COPY TEST YOUR COPYWRITER
There was a time when advertising agencies never hired copywriters until they'd taken and passed a copy test. Copy tests are instantly revealing. The content of the test hardly matters (though they shouldn't be about advertising); you can tell within seconds whether the answers have been written by a writer or not. I once interviewed a deeply unprepossessing and churlish youth and was about to return his papers to the personnel department with some dismissive comment when, belatedly, his copy test arrived. It was sharp, perceptive, original and succinct. He became a valued copywriter and remained one for years.
Today, for reasons I've yet to understand, copywriters get hired without having to prove they can write. And it shows. Quite often, members of creative teams take it in turns to be the copywriter. And it shows. Copy in print advertising has now become so unimportant that clients are expected to approve layouts before the body text has even been written.
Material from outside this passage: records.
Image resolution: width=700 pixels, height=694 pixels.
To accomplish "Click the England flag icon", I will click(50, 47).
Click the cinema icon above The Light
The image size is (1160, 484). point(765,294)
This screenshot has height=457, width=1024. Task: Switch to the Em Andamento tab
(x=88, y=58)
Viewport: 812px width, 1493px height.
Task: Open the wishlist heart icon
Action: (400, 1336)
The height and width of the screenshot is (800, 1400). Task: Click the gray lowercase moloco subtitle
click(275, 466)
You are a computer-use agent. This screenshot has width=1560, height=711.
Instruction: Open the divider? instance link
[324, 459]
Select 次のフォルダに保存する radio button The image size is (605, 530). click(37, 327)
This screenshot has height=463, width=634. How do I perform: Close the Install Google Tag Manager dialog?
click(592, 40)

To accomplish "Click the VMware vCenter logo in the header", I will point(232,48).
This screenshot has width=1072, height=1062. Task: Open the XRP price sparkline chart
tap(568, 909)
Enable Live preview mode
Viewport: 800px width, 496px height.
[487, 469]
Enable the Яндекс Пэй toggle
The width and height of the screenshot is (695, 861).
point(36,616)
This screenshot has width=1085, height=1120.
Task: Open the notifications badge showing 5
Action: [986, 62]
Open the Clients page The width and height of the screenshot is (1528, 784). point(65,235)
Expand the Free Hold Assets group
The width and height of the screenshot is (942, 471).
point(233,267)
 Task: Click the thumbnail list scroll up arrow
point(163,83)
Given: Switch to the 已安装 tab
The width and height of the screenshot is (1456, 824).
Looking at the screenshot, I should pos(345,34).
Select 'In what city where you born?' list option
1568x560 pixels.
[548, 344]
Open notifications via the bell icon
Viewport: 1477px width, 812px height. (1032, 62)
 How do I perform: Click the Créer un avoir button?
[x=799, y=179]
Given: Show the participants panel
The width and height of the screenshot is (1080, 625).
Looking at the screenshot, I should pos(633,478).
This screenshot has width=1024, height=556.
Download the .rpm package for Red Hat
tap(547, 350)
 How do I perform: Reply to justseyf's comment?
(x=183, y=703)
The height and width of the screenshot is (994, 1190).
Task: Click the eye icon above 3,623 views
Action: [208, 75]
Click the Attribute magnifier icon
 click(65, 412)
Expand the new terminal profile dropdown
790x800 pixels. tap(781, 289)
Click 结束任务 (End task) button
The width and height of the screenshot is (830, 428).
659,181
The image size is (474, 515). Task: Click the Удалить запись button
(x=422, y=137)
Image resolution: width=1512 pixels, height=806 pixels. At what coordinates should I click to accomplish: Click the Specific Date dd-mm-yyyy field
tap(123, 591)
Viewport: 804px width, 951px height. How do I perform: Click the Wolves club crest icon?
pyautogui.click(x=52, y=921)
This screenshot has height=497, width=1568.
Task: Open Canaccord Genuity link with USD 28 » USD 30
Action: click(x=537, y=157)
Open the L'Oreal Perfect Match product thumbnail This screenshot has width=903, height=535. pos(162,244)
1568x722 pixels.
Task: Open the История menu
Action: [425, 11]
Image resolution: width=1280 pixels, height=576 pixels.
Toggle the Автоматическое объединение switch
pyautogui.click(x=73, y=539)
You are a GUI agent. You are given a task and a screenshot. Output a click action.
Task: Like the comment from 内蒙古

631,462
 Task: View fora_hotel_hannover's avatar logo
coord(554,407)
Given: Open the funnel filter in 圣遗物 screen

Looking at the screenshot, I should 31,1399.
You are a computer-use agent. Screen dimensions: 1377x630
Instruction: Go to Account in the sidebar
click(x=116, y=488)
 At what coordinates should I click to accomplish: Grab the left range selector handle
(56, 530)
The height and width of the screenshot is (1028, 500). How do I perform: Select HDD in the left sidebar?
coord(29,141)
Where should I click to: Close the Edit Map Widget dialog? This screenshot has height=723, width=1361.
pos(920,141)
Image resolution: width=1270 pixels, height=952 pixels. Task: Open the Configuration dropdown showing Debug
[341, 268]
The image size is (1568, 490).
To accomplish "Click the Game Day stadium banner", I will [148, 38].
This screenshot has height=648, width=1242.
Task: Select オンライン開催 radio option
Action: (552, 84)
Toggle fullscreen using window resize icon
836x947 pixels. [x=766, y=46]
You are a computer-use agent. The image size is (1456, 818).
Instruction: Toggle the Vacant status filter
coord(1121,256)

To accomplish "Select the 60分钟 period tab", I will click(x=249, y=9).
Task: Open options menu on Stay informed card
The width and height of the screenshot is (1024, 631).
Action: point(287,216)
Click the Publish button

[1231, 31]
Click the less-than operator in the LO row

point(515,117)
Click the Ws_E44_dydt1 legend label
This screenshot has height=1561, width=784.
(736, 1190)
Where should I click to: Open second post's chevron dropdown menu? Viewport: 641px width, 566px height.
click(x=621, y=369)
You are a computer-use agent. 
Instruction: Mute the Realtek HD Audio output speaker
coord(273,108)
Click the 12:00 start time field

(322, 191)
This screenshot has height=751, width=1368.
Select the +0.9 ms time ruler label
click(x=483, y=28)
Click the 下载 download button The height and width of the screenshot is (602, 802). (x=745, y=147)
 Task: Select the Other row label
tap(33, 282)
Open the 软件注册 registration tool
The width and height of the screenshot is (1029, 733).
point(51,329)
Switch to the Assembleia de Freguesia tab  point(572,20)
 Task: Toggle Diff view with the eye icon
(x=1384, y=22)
It's then treated by the art director as a design element and reversed out of lemon yellow.
LOOK IN YOUR LETTER BOX
But the most disgraceful commercial writing of all is to be found in the letters sent out in their millions by huge companies. You probably get half a dozen a week.
Sending out a few million letters is an expensive business. Most such letters are marketing letters: they hope to persuade us to do something to the sender's advantage: to change our utility supplier, to upgrade our broadband, to pay by direct debit, to test drive the new SX 590 CDI 4x4, to support an appeal, to top up an ISA.
They're signed by marketing managers, sales directors, customer relations officers and chief executives. And the horrible truth is only too apparent: not only have these people signed these letters, they've written them as well.
No doubt these are all excellent chief executives and customer relationship officers. But we'd never expect them also to be excellent caricaturists – so why are they expected to be excellent writers? (Because they learnt to write at school, that's why.)
Jean Aitchison, Professor of Language and Communication at Oxford, has said this: 'An effective persuader must be able to imagine events from another person's point of view.' For the would-be persuader, it's a more crucial ability than any fancy knack with words, but the writers of dismal corporate missives don't even attempt to acquire it. Much of the time these letters are fully comprehensible only to those who sign them – and rarely do they give a moment's thought to the state of mind of the recipient.
I have a small collection of taken-from-life communications that illustrate just how common a form of blindness this is. A couple of years ago, a Times reader wrote to say that his delivery of geraniums contained the following note: 'If this leaflet is not in this box then rest assured it will follow in one of your other boxes.' And this is from a United Airlines inflight safety manual: 'If you are sitting in an exit row and you cannot read this card, please tell a crew member.'
The quality of the writing in most commercial letters is poor in all other respects as well. The grammar is dodgy, the language is tired and riddled with jargon, and the sequence of argument is poorly presented. Quite often they begin with that most elementary of errors: 'As a discriminating person, I know you'll be interested ...'
But these letters are bad letters not because they transgress Fowler or Lynne Truss. They're bad because they're inefficient. They fail to fulfil their primary function: they fail to persuade. And while they're about it, they also make us question the intelligence and empathy of the very companies they want us to love. It's no disgrace if businessmen can't write persuasively. That's not what they're paid for. The disgrace is not to employ someone who can.